How To Quickly Adapt A New Language For Conversations?

ZAR.INK Perceptions

Here’s a quick tip how I intuitively picked up, that can help you quickly pick up and adopt a new language for the conversational purposes. 

In order to start mastering a language you’re trying to learn, you must read and write in that language. But the funny thing is, most of us learn new languages to be able to speak it. That’s how babies learn to speak a language also, by actually trying to speak. 

So when I moved to the US I was desperate to speak English. And one day out of nowhere I got this idea. I thought if I could only read an entire book, even a small book in English, I’d experience just about all aspects of the language, proper grammar on a practical level, sentence structure and construction, dialog, description of things and I’ll go through about 50,000 words, which in reality is about 2000-3000 words, many words repeat in books. And 2000-3000 words is more than enough to start the process of communication in that language. I thought to myself I’d be able to say stuff.

But the big problem was I wouldn’t know the meaning of the words I’d read.
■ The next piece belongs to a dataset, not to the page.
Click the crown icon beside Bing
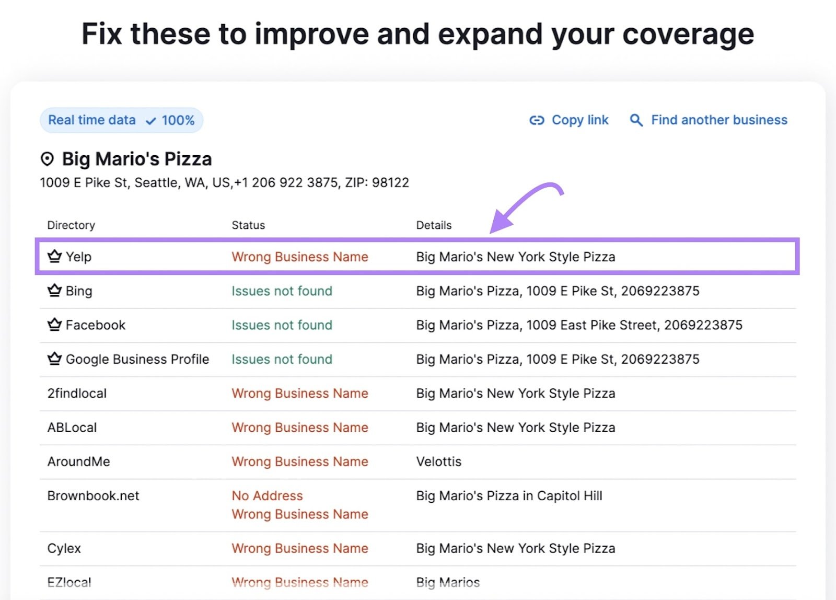The image size is (836, 600). pos(54,291)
I also realized that by stopping and checking the meaning of each word I didn’t know would take me forever. I needed a quicker fix, and when I thought about it little more, I came up with a solution, a strategy, kind of a hack.

This was a big idea.

If I read a book that I already have read in another language that I know, I’d know the story very well, I’d know the characters, the settings, so I would have a general idea all the visual images that the book is communicating and all I have to do is associate the English words those visuals.  

So here is what I did. 

I read my favorite book, which is still my all-time favorite book, “The Alchemist” by Paulo Coelho. I read the book multiple times in Russian before. It’s a wonderful story and a quick read, I love that book.
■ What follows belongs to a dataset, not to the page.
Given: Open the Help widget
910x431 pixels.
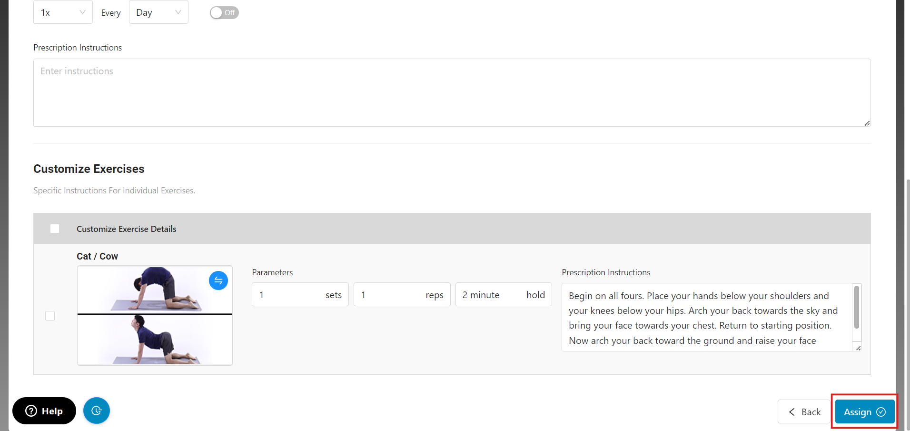Looking at the screenshot, I should (x=44, y=411).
So I read in Russian again, and right after I finished it, I started reading in English.

It was really difficult in the beginning, but because I knew the story and was able to guess a lot of the words and didn’t have to stop to check words. I just powered through it.

Right after I did that once, I did it again. The idea was if I master the content of this one book in English I can actually talk to people. So I did it again. 

I repeated that process three or four times. I read “The Alchemist” in Russian and right after I read it in English. I read it in Russian and then right after I read it in English. 

To my surprise, I leapfrogged in English, it worked. I started actually to speak the language good enough, to have conversations and apply for decent work. Obviously, I never stopped learning the language, but that was a turning point for me. 

Keep in mind, I only new handful of sentences in English, and after doing these process I was able to hold a conversation. I continued that process with other books until I got proficient enough to take classes and start writing.

Just a quick tip for you, try it maybe it’ll work for you too. But remember you got to have fun, so pick a small book that you really like, and enjoy the process.